Im Rahmen einer erstmals durchgeführten, europaweit einzigartigen Studie wurden die Kunden von 38 Südtiroler Skischulen nach ihrer Zufriedenheit mit der angebotenen Dienstleistung befragt. Die Ergebnisse stellte Tourismuslandesrat Hans Berger im Dezember gemeinsam mit den wichtigsten Südtiroler Wintersport-Akteuren im Palais Widmann in Bozen (Südtirol, Italien) vor.

11,1 Millionen Nächtigungen wurden im vergangenen Winterhalbjahr in Südtirol gezählt. Rund 2,3 Millionen Urlaubsgäste verbringen im Land ihren Winterurlaub. Dabei kommen acht von zehn Winterurlauber zum Skifahren nach Südtirol, weitere 30 Prozent gehen auch Rodeln, 15 Prozent auch Langlaufen. "Neben der Qualität der Pisten, der Aufstiegsanlagen und der Hotellerie nimmt auch die Qualität der Skischulen einen großen Stellenwert im Winterbetrieb ein. Mit einer Kundenzufriedenheitsstudie wurde nun erstmals auch bei den Südtiroler Skischulen ein genaues Bild der Situation erhoben", erklärte Berger.

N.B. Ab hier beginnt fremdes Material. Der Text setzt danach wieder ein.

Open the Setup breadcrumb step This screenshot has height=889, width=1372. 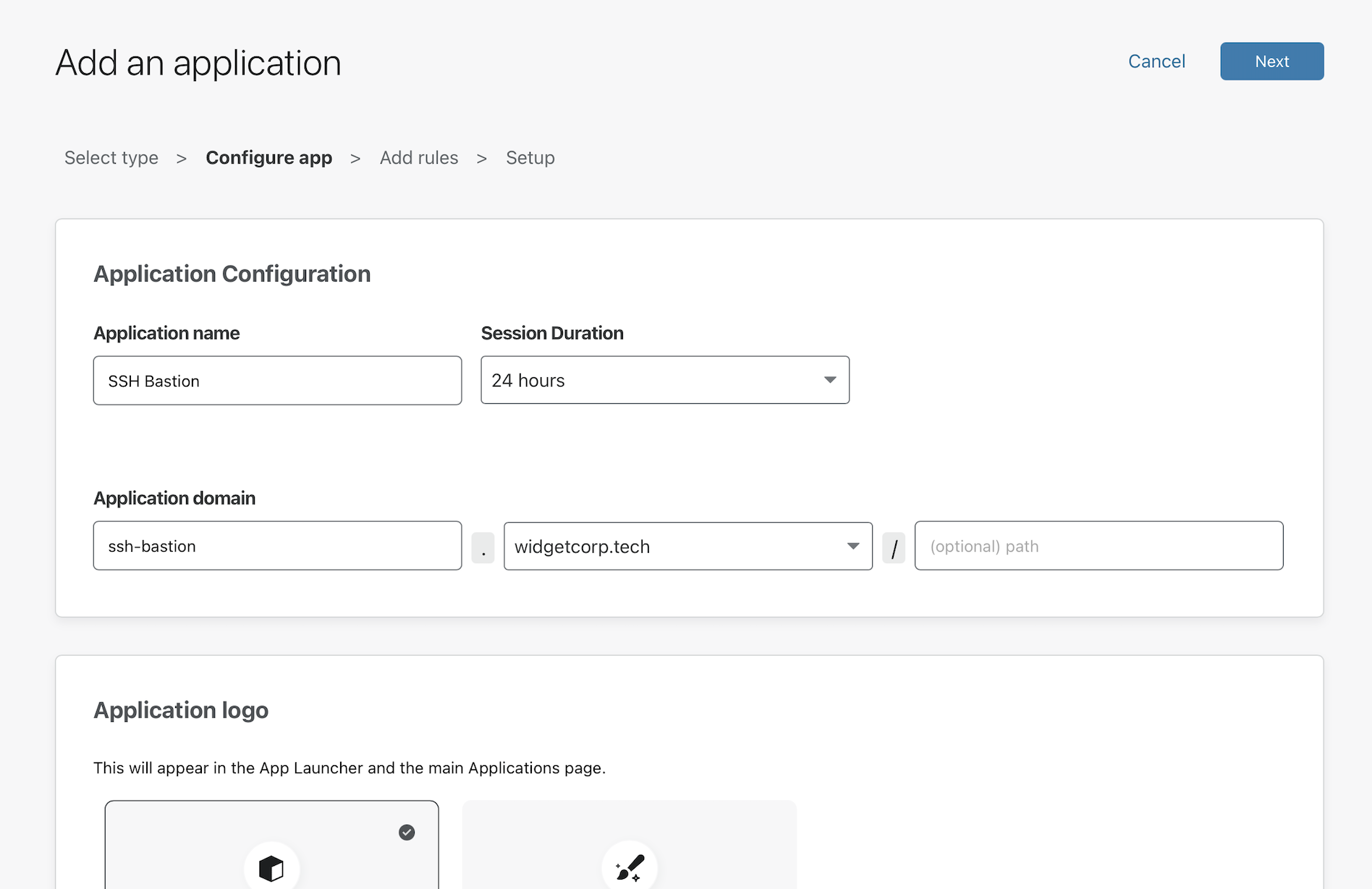(x=530, y=157)
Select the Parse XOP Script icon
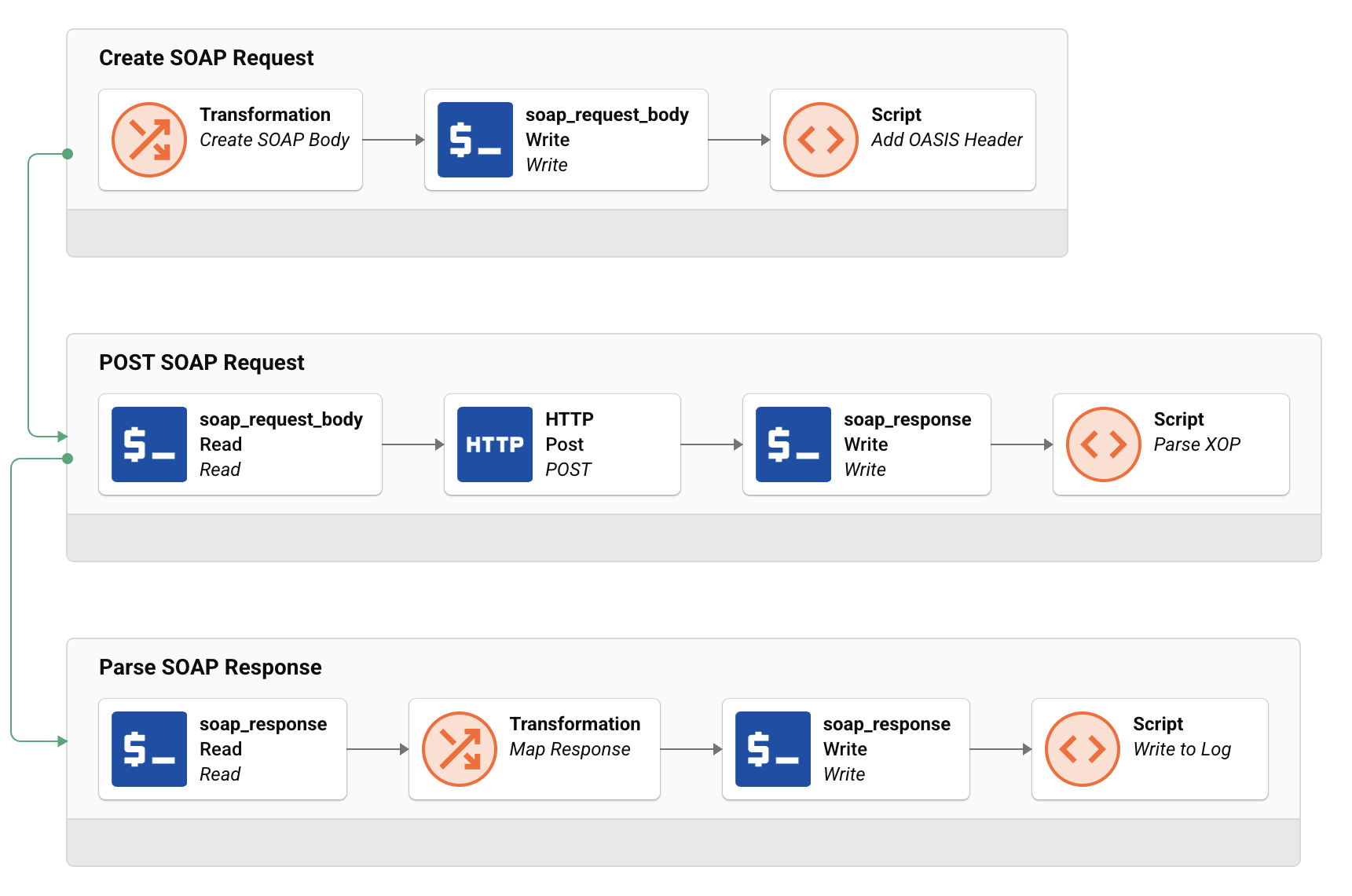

Studie der Universität Padua: 38 Skischulen untersucht

Wie Claudio Zorzi, Präsident der Landesberufskammer der Skilehrer, erklärte, handelt es sich um "die erste Studie dieser Art." In Zusammenarbeit mit der Universität Padua wurde in 38 von insgesamt 62 Südtiroler Skischulen eine Befragung der Kunden durchgeführt. Die Erhebung erfolgte im Zeitraum von vier Wochen zwischen Jänner und März 2011, also in der Hoch- und Nebensaison. Befragt wurden insgesamt 1.227 Erwachsene (13-77 Jahre) und 2.970 Kinder (2-12 Jahre). Rund 30 Prozent der Befragten absolvierten den ersten Skikurs. Bei 88,5 Prozent fahren weitere Familienmitglieder Ski.

"Wir sind mit den Ergebnissen der Erhebung sehr zufrieden. Sie hat uns in einigen Bereichen Verbesserungspotenzial aufgezeigt, insgesamt haben wir aber gut abgeschnitten", so Zorzi. Deutlich geworden sei auch, dass das Angebot und die Standards der Südtiroler Skischulen durchgängig gut seien, in der Hoch- ebenso wie in der Nebensaison. Besonders gut abgeschnitten sowohl bei Kindern wie bei Erwachsenen haben die Kriterien "Freundlichkeit und Einsatzbereitschaft des Skilehrers" sowie "Allgemeine Zufriedenheit mit der gemachten Erfahrung" und "Sicherheit des Unterrichts". Verbesserungspotenzial wurde hingegen insbesondere bei den "Öffnungszeiten für die Vormerkung" und der "Leistungshomogenität der Kursgruppen" geortet.